[Your task]
From the data underneath, reproduce exactly the stretch that begins at the line with "[放心飛吧！八八風災失依兒少陪伴紀實] (308, 19)" and ends after the line with "[youtube] (915, 23)".

[Dataset excerpts]
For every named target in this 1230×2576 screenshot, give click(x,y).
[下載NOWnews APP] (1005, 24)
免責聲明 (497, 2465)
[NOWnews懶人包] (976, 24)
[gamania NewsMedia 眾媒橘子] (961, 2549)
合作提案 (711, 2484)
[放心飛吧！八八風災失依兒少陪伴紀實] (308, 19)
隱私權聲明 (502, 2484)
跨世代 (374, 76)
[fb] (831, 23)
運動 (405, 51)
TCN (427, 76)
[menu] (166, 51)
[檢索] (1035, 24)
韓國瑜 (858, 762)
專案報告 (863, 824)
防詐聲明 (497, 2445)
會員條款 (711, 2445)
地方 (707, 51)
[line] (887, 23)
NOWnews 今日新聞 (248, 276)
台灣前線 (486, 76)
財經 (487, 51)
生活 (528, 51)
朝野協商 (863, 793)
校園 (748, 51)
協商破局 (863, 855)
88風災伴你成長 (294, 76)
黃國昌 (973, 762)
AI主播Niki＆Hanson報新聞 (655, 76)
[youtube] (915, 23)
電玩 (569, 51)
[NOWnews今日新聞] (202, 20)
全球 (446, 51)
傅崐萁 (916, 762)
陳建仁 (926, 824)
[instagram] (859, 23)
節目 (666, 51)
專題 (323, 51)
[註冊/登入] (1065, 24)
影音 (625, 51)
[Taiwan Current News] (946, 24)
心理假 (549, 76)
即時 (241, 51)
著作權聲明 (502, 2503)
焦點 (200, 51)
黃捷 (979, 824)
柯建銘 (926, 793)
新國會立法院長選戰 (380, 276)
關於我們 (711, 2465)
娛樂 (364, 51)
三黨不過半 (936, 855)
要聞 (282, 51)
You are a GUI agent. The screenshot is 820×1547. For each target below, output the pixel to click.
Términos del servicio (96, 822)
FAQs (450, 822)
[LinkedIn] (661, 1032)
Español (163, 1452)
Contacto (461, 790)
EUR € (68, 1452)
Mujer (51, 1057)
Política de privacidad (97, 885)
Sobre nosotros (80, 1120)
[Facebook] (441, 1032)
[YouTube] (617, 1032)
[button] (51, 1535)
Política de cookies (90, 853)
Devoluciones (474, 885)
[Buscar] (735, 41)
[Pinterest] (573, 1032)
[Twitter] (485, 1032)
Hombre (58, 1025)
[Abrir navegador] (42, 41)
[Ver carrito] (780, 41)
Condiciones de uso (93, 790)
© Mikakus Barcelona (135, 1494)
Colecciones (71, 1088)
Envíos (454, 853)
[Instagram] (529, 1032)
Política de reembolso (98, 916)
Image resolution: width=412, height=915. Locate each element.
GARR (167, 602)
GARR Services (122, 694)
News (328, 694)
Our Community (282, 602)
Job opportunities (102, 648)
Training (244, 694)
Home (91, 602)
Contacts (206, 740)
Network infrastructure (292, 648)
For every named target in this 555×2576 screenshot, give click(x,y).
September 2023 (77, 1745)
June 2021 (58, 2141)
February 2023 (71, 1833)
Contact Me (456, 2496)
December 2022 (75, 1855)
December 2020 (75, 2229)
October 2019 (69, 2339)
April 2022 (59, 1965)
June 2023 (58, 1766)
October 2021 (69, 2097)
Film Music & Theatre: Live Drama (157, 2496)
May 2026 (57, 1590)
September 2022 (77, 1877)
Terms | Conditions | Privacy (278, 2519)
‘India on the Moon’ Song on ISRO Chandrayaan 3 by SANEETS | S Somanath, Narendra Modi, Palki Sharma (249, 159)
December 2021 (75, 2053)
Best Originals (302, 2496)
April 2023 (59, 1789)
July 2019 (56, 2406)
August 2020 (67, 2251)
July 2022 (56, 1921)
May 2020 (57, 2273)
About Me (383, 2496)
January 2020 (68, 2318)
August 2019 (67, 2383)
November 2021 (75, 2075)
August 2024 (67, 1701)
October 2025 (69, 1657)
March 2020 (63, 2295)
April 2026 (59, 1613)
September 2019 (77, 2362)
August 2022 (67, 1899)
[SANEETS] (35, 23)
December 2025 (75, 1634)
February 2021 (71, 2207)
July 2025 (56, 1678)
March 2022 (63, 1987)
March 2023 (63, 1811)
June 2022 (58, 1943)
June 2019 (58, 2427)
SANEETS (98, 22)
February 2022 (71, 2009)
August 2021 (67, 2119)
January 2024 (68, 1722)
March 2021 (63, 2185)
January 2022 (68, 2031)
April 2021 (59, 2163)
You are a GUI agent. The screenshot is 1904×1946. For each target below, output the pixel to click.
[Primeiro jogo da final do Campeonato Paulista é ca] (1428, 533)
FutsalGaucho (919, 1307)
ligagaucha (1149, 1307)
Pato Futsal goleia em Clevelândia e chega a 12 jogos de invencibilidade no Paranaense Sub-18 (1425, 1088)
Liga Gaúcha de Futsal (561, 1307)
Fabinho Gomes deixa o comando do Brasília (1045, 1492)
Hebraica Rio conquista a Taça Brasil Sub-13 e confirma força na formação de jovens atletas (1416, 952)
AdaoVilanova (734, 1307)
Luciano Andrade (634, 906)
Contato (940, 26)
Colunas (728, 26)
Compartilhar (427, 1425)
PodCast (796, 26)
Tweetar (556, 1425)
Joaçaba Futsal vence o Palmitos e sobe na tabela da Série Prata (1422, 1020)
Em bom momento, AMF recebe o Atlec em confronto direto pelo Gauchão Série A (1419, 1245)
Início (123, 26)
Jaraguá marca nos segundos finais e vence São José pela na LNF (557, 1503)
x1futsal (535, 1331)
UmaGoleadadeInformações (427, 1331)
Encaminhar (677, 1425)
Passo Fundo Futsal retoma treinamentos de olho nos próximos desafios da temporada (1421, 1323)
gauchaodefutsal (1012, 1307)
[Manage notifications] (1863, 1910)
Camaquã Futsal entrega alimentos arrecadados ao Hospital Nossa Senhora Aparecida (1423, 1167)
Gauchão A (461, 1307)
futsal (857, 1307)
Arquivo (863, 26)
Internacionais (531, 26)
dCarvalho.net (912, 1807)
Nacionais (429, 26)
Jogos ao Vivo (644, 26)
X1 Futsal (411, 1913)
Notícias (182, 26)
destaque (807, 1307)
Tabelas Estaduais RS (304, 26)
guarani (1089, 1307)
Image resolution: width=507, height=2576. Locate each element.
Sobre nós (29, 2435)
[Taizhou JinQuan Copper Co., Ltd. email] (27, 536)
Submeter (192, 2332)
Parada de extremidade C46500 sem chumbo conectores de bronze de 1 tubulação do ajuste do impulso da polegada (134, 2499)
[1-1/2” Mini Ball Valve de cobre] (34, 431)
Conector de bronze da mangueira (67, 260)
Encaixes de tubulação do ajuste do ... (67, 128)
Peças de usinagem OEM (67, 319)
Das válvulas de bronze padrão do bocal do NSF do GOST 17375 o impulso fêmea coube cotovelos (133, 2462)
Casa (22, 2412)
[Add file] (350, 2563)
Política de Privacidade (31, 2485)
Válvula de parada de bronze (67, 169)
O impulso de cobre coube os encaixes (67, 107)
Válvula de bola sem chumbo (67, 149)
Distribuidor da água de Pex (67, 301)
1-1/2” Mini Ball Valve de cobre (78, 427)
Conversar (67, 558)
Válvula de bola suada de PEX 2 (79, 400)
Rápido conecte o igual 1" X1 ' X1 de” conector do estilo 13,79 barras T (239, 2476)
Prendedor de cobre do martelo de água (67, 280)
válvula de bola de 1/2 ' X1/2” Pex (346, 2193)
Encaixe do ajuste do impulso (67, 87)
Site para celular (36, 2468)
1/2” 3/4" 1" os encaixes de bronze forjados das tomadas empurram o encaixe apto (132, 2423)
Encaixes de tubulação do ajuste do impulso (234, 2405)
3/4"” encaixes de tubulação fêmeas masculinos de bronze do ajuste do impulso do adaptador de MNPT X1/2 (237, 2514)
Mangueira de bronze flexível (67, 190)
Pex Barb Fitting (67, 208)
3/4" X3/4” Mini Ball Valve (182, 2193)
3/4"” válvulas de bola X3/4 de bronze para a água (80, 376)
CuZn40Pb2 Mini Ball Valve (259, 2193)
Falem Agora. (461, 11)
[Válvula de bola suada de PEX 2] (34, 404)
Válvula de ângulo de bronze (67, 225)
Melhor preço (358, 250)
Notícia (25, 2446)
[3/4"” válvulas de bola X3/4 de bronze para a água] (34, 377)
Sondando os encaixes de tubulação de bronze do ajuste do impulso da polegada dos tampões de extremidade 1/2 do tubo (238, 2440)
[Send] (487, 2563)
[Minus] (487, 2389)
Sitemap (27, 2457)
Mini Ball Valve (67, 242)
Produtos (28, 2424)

[Expected answer]
[放心飛吧！八八風災失依兒少陪伴紀實] (308, 19)
隱私權聲明 (502, 2484)
跨世代 (374, 76)
[fb] (831, 23)
運動 (405, 51)
TCN (427, 76)
[menu] (166, 51)
[檢索] (1035, 24)
韓國瑜 (858, 762)
專案報告 (863, 824)
防詐聲明 (497, 2445)
會員條款 (711, 2445)
地方 (707, 51)
[line] (887, 23)
NOWnews 今日新聞 (248, 276)
台灣前線 (486, 76)
財經 (487, 51)
生活 (528, 51)
朝野協商 (863, 793)
校園 (748, 51)
協商破局 (863, 855)
88風災伴你成長 (294, 76)
黃國昌 (973, 762)
AI主播Niki＆Hanson報新聞 (655, 76)
[youtube] (915, 23)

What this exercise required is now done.